I was fortunate to have a post-tenure research leave during the spring 2022 semester. I used the time away from teaching and service to complete a few projects which had been slowed by the pandemic, including a paper with Ali Huber-Disla on the ethics of soda taxes and a paper with Emma Cohn on the permissible use of randomization in public policy experiments when equipoise is not satisfied. My hope is that both will be published by the fall. I also completed a forthcoming chapter for The Oxford Handbook of Research Ethics, “The Ethics of Public Policy Experiments: Lessons from Clinical Research Ethics” (pre-print available here).

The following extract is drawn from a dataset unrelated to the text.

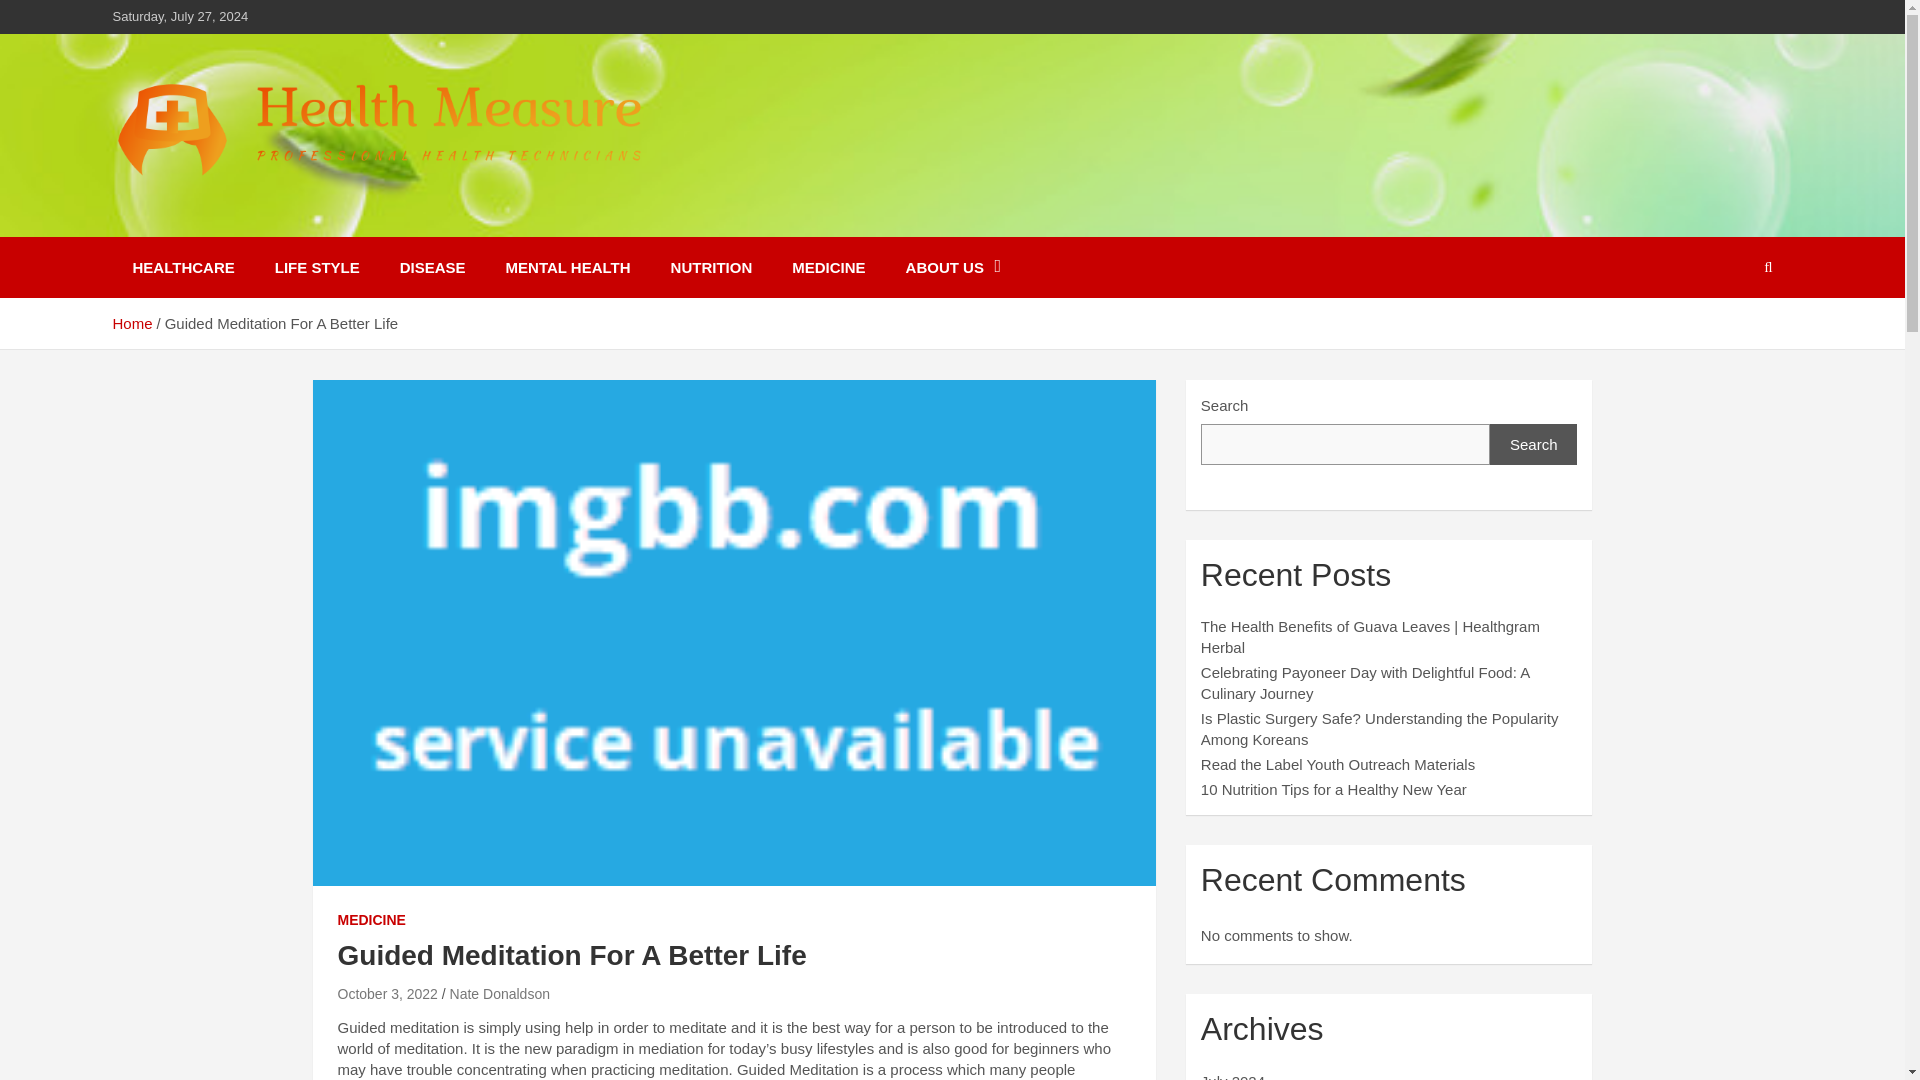 The height and width of the screenshot is (1080, 1920). Describe the element at coordinates (318, 267) in the screenshot. I see `LIFE STYLE` at that location.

Based in part on this work, I worked with 3ie (International Initiative for Impact Evaluation) to publish three blog posts on the ethics of public policy research in low-income countries.

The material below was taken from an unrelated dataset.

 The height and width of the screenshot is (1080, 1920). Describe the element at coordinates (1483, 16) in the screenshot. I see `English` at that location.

I was very happy to return to in-person conferences, presenting work at the Philosophy, Politics, and Economics Society Meeting in New Orleans in February, and participating in a symposium on Alex John London’s excellent new book, For the Common Good: Philosophical Foundations of Research Ethics, at the Pacific Division Meeting of the American Philosophical Association in Vancouver in April. My comments will appear as a book review in the near future for the Kennedy Institute of Ethics Journal.
Moving forward, I will continue working on the ethics of public policy research, but am also starting two new projects. The first is a book on the normative dimensions of public policy analysis, part of a broader initiative to establish ethics as a core pillar of research and teaching in the field of public policy. The second concerns the potential for basic income policies to address health inequities. I am currently organizing a two-day, interdisciplinary workshop on this topic with Vida Panitch and Jurgen De Wispelaere at the Brocher Foundation. Our workshop, “The Health Dividend: The Potential of Unconditional Basic Income to Address Health Inequities,” will run May 23-24, 2023.